Após três boas dezenas de quilómetros, lembrei-me de ir matar saudades dos aviões que ocuparam durante muitos e excelentes anos a minha rotina profissional. Pois é, fui dar uma espreitadela à Base de Monte Real, só que desta vez do lado de fora da vedação.
E ali, no enfiamento da pista embrenhado em recordações e à espera que um dos metálicos pássaros supersónicos me aliviasse a saudade, estava eu ancorado. Até que de repente uma vozinha, como se do grilo falante da minha consciência se tratasse, me disse: “Olha lá e não há uma cache para ali?”. O resto foi simples.
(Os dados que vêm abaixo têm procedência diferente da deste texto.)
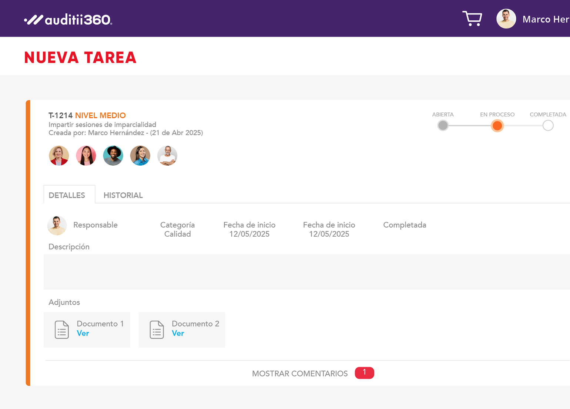Click Ver link under Documento 2
The image size is (570, 409).
point(178,334)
Bastou ligar o gps e esperar que ele indicasse o caminho.

O difícil mesmo foi acertar com o caminho certo e após algumas tentativas, lá encarrilei com o destino.
Chegado lá, e com algum cansaço á mistura, porque o terreno não é “bike friendly” em alguns locais, ainda acelerei mais as pulsações à conta de um susto que um animal me pregou.
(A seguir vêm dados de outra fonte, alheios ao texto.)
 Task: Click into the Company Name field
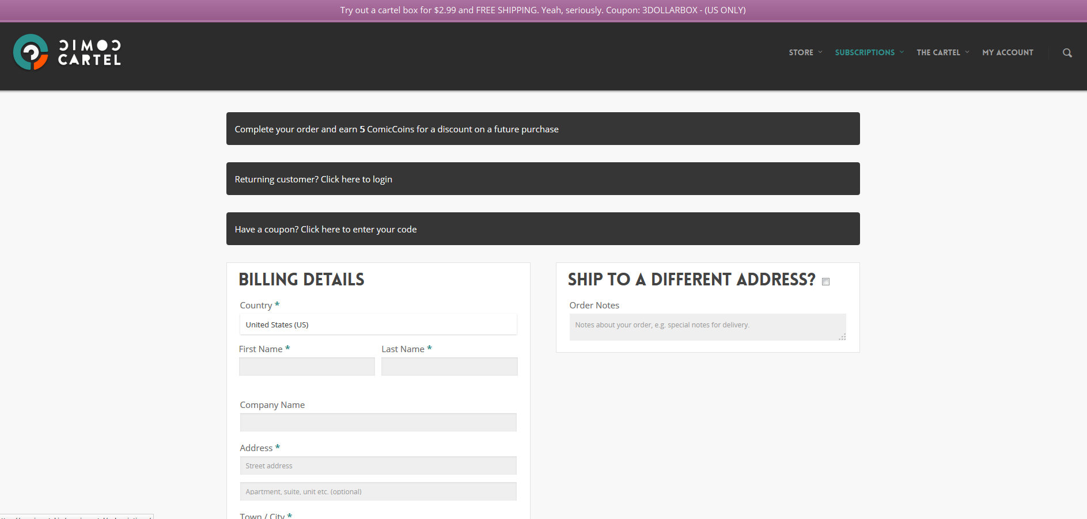pos(378,422)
Depois de relaxar e acalmar as batidas compassadas do meu coração, lá iniciei a curta busca, uma vez que com a dica e a precisão milimétrica das coordenadas tudo se tornou fácil.
Após registar a minha presença, decidi observar o local com mais atenção e registar com a escrita da luz a beleza natural envolvente.
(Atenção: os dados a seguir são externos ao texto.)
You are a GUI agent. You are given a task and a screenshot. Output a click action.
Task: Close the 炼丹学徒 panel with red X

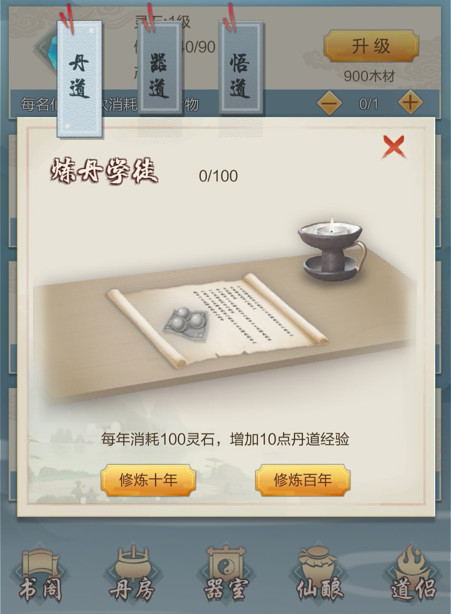394,147
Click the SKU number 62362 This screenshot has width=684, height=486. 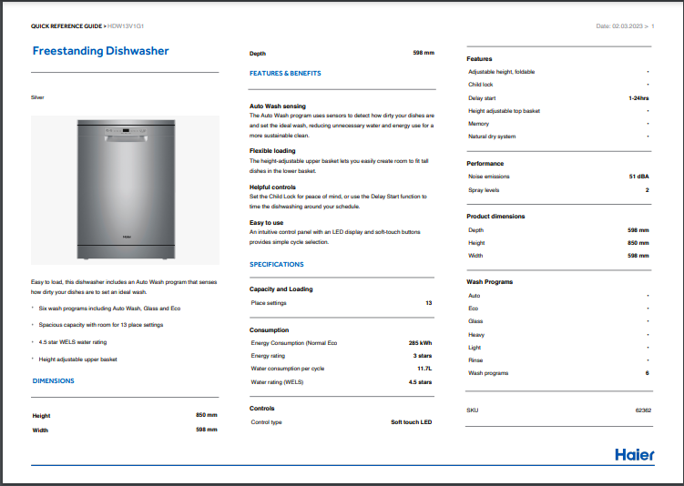[x=642, y=410]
Tirei as luvas, o capacete, desliguei o leitor de mp3 e pousei tudo ao lado do camel bag enquanto, de máquina na mão, procurava os detalhes que mereciam ser capturados. Foi aí que comecei a ficar com pele de galinha e aquela sensação estranha que na minha terra natal apelidam de “cagufa”. É que após o mp3 se calar, comecei a escutar uns ruídos fora do comum e que nunca tinha escutado. “Ora então!!! Home que é home não se assusta com isto!” pensei eu. E lá fui tirando uma foto aqui e outra ali, mas sempre de olhar desconfiado e com aquele ruído ora de um lado ora do outro. Pareciam gemidos que variavam desde isso mesmo até se transformarem em leves guinchos. Paravam uns segundos e recomeçavam. Provavelmente seriam uns eucaliptos que demasiadamente encostados e devido ao leve vento que se fazia sentir, roçavam uns nos outros e produziam tal ruído. O que é certo, é que eu apressei a demanda, e após meia dúzia de fotos, ajustei a montada e os seu acessórios e saí dali muito mais rapidamente do que entrei.
Tenho a certeza que uma cache nocturna ali seria algo fora do comum e apenas visitada pelos mais afoitos. Cá o filho da minha mãe, garantidamente que não meteria lá os pés nas horas em que o astro rei estivesse recolhido!!!

O local é muito bonito e não sei que tipo de edifício seria aquele. Encontrei detalhes que me levaram a presumir ter sido uma espécie de moinho, mas não posso garantir.
Obrigado ao owner pela partilha deste local que bem jus faz ao nome da cache.